On 12/12/2014 11:11 PM, Gilles Chanteperdrix wrote:
On Fri, Dec 12, 2014 at 09:12:23PM -0500, Lennart Sorensen wrote:
On Sat, Dec 13, 2014 at 02:03:58AM +0100, Gilles Chanteperdrix wrote:
I understand the need for the "cards" parameter, but...
Is not there another way to solve this issue ? I do not know,
something in /proc or /sys to tell Linux to not load this driver for
that card? I suppose if we tell Linux to not use its driver for some
cards, then later loading the rtnet driver will be used for these
cards? Adding the cards parameter means that the rtnet drivers
diverge from mainline drivers, and so imply a maintenance cost. On
the other hand, maybe that is a cheaper one than trying and solving
the issue globally.

I think the "cards" parameter is a pretty crude solution, too.  As you 
mentioned, this seems like a more general problem that Linux would already have a 
solution for, but my search for another solution turned up empty.

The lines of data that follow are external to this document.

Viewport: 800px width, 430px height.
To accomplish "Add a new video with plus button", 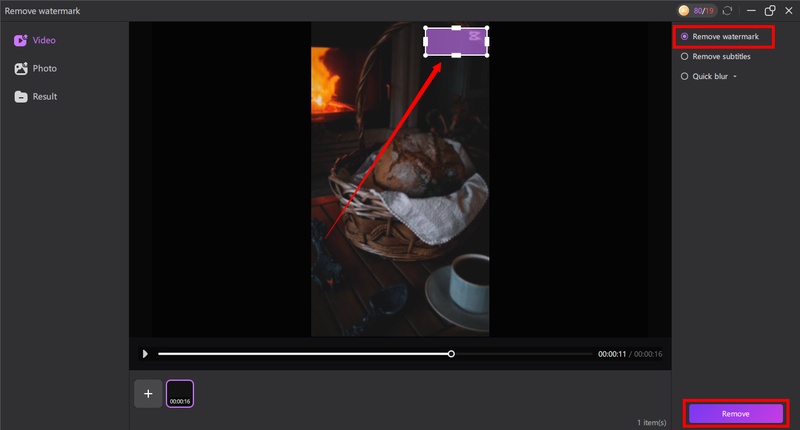I will coord(148,394).
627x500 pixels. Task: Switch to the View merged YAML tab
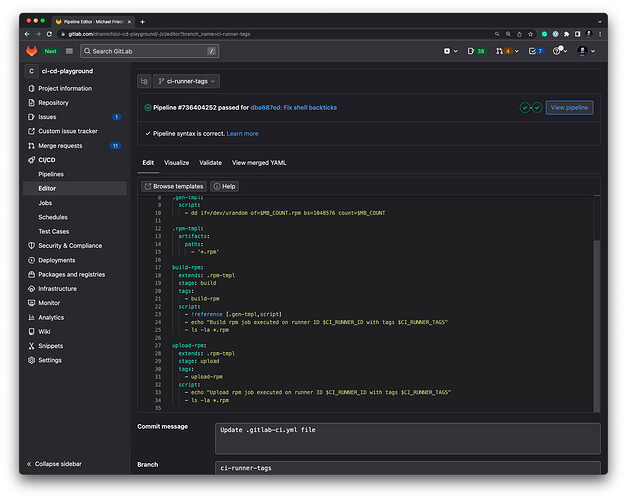tap(259, 162)

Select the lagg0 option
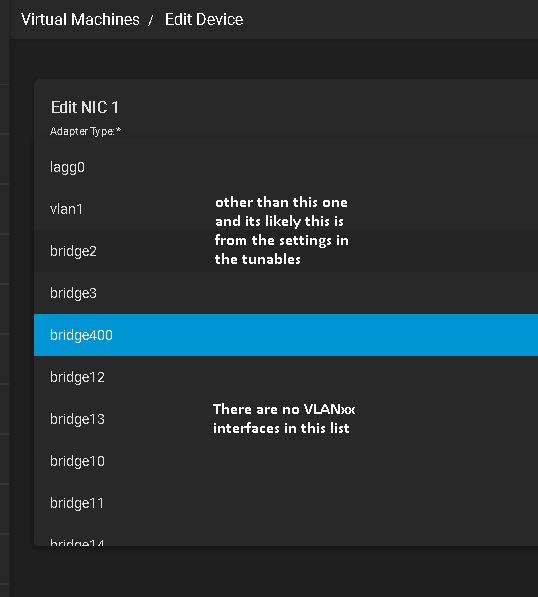[286, 167]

Certainly a well behaved driver would not touch a device already handled
by a linux driver.  It should be possible to just issue an unbind request
to the linux driver for the desired device and then a bind request to
the rtnet driver to take over that device.

Thanks for sharing this information.  It sounds like that might work.

The problem with the
bind/unbind solution is that the driver that will get all the cards
first depends on the drivers initialization order. With the "cards"
parameter, you do not have this issue.

Maybe one could create a script that would attempt to unbind both the rt and non-rt 
drivers (or check to see which one is bound and then unbind it), and then make the 
desired "bind" calls.  It would be better if the incorrect binding were not 
made in the first place, however.  I think the ideal solution would be to have a file 
that contains device/driver pairs that would keep the kernel from passing the specified 
devices to any other drivers.  I wonder how hard that would be to implement.

For what it's worth, I have these same issues with 16550 serial port drivers.  
The 8250.nr_uarts parameter is helpful, but doesn't cover all use cases.